Filing Form I-751 Jointly
To file jointly with your spouse:
- You must still be married to the same U.S. citizen or permanent residence spouse as when you became a conditional permanent resident.
- You must file no less than two years after you became a conditional permanent resident.
- You must file during the 90-day period immediately before your conditional status is set to expire.
Filing Form I-751 Without Your Spouse
To file without your spouse, you must meet at least one of these requirements:
- You married in good faith (meaning for the sole purpose of marriage and not to avoid immigration laws) but the U.S. citizen or permanent resident spouse is deceased.
- Your married in good faith, but the marriage ended in divorce or annulment.

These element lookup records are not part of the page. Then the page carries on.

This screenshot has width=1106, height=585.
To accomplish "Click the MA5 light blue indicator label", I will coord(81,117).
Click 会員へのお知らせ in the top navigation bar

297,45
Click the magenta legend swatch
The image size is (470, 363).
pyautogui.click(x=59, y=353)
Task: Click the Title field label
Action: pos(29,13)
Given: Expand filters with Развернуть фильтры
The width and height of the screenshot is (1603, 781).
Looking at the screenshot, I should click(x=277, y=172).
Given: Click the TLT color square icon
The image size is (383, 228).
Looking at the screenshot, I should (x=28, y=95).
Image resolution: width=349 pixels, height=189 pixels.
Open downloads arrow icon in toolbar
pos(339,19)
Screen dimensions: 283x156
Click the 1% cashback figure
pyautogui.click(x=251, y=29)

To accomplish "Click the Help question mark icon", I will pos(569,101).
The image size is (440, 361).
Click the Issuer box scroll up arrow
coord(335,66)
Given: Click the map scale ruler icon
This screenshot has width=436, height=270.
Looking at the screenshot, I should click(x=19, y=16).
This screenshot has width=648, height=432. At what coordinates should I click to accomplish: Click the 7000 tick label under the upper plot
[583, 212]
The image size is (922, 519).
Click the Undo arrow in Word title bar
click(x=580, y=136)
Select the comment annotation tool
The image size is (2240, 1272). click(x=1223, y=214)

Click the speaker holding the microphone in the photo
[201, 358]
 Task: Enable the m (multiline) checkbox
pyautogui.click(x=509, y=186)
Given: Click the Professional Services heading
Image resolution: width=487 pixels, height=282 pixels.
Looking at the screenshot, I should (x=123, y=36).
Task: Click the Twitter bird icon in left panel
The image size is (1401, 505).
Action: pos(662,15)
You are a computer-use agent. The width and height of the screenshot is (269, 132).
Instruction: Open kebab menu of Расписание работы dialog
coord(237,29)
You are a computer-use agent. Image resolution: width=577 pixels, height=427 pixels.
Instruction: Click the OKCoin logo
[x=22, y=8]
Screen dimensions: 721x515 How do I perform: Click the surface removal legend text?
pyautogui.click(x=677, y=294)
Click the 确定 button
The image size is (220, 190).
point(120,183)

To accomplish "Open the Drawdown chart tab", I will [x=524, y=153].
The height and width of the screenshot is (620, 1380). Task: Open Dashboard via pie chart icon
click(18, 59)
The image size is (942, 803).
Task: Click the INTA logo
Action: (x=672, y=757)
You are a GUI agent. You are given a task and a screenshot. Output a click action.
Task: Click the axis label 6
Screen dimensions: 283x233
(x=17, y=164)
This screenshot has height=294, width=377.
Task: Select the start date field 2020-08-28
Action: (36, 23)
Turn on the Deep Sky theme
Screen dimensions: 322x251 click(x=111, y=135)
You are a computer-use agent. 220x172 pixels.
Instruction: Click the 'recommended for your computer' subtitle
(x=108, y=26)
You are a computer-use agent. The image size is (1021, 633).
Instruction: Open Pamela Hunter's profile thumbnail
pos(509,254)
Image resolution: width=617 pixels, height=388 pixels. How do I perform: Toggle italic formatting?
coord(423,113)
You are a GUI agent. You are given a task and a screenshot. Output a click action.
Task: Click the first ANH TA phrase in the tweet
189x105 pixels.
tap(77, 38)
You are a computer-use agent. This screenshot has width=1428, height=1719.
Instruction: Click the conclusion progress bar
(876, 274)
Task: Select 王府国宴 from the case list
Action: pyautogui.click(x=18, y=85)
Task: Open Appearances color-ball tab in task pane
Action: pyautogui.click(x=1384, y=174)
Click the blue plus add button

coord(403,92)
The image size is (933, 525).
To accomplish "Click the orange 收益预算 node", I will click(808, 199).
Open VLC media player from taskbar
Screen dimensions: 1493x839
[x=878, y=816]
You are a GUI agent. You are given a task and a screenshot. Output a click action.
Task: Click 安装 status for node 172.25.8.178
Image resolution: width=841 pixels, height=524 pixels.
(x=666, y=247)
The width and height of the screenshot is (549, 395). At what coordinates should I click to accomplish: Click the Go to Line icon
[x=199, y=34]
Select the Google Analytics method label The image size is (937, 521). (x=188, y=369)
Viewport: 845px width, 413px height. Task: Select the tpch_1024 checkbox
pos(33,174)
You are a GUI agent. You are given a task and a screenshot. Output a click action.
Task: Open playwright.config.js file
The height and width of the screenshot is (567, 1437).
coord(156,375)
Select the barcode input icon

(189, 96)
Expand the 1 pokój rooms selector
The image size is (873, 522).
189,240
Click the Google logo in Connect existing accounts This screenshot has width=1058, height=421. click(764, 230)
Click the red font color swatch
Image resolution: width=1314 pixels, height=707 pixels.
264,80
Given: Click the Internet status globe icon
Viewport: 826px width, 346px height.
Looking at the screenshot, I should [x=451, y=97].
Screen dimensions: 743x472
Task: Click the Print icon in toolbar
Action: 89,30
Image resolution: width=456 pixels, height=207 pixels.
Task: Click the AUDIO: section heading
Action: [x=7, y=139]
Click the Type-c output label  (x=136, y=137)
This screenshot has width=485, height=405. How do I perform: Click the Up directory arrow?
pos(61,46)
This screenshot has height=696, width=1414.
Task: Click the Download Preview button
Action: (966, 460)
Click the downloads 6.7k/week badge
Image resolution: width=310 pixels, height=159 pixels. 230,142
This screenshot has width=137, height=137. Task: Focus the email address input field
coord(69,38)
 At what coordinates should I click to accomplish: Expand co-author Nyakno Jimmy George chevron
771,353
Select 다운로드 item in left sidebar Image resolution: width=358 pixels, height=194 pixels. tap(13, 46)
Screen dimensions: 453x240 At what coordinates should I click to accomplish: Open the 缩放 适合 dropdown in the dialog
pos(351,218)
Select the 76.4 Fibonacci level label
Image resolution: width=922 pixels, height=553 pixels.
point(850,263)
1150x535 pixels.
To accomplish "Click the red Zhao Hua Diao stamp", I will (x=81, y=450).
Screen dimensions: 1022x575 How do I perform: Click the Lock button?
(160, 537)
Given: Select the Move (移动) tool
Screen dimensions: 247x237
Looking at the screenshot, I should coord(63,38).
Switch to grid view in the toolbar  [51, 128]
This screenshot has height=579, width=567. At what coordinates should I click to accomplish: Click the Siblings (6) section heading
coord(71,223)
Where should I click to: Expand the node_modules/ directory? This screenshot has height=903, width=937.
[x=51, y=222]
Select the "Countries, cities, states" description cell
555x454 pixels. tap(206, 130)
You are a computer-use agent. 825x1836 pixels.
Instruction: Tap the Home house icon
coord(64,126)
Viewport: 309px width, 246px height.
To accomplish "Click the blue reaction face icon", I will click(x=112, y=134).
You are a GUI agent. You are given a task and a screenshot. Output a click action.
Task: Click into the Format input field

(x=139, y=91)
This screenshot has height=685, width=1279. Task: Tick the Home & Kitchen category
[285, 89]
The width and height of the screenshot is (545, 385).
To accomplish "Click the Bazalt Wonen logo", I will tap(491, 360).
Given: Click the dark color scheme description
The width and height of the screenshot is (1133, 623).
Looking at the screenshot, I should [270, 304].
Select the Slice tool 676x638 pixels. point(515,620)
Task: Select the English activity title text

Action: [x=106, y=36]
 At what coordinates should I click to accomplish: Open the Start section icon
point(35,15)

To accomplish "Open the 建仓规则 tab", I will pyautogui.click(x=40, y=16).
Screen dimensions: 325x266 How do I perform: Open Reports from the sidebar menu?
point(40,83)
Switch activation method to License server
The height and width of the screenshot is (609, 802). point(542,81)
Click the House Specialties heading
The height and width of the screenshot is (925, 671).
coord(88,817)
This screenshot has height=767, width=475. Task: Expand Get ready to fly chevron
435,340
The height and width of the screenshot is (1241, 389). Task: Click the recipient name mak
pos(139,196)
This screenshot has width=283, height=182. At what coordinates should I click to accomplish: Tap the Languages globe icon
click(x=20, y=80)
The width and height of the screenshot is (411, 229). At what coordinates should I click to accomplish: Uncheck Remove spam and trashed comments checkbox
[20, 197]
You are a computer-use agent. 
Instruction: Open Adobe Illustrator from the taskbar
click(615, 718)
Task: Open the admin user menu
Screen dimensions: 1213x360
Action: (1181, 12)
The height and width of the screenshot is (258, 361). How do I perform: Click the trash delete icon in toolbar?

- You married in good faith, but you (or your child) were the victim of battery or extreme cruelty.
- The termination of your status and removal from the U.S. will result in extreme hardship.
If you meet at least one of the above criteria, you may file without your spouse at any time after you receive your conditional permanent resident status but before you are removed from the U.S.
Divorce and Conditional Permanent Resident Status
If you are still legally married, but going through divorce or annulment proceedings, you will technically still need to file a request to remove conditions jointly with your U.S. citizen or permanent resident spouse. Understandably, this may not be an ideal situation.
Therefore, USCIS will issue a Request for Evidence (RFE) asking for a final divorce decree or annulment. You will have 87 days to provide the requested documentation. After you’ve provided the requested document as proof of your finalized divorce or annulment, your petition will be updated to indicate that your jointly filed Form I-751 will be treated as a waiver of the requirement to file a joint petition.
Meaning, that until you have provided an official document proving you are legally divorced and no longer married, you cannot file for removal of conditions separately from your U.S. citizen or permanent resident spouse. You’ll either need to file jointly (if your spouse agrees to cooperate) or wait until you are legally divorced to file separately under the waiver.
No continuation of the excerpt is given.